— DATA EXTRACT —
* * * * * * *
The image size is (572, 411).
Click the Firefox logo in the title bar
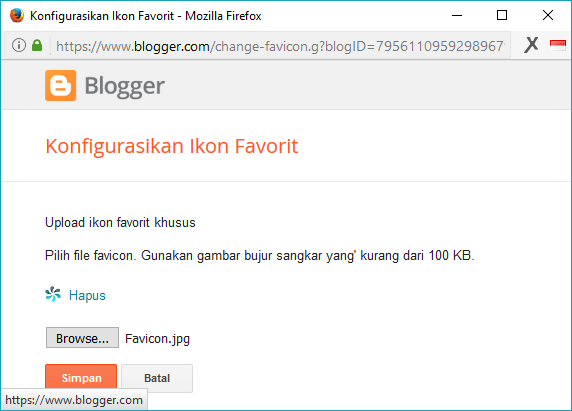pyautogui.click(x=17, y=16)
* * * * * * *
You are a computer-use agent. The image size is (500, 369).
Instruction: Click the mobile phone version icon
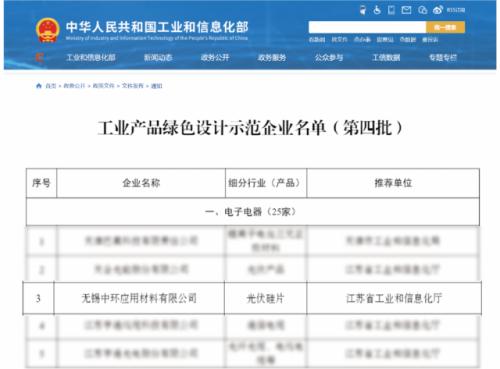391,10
* * * * * * *
— YOUR GOAL —
Across the entries, each line containing the word "size" is to be counted once; the total alone is to be given.

— ANSWER SECTION —
2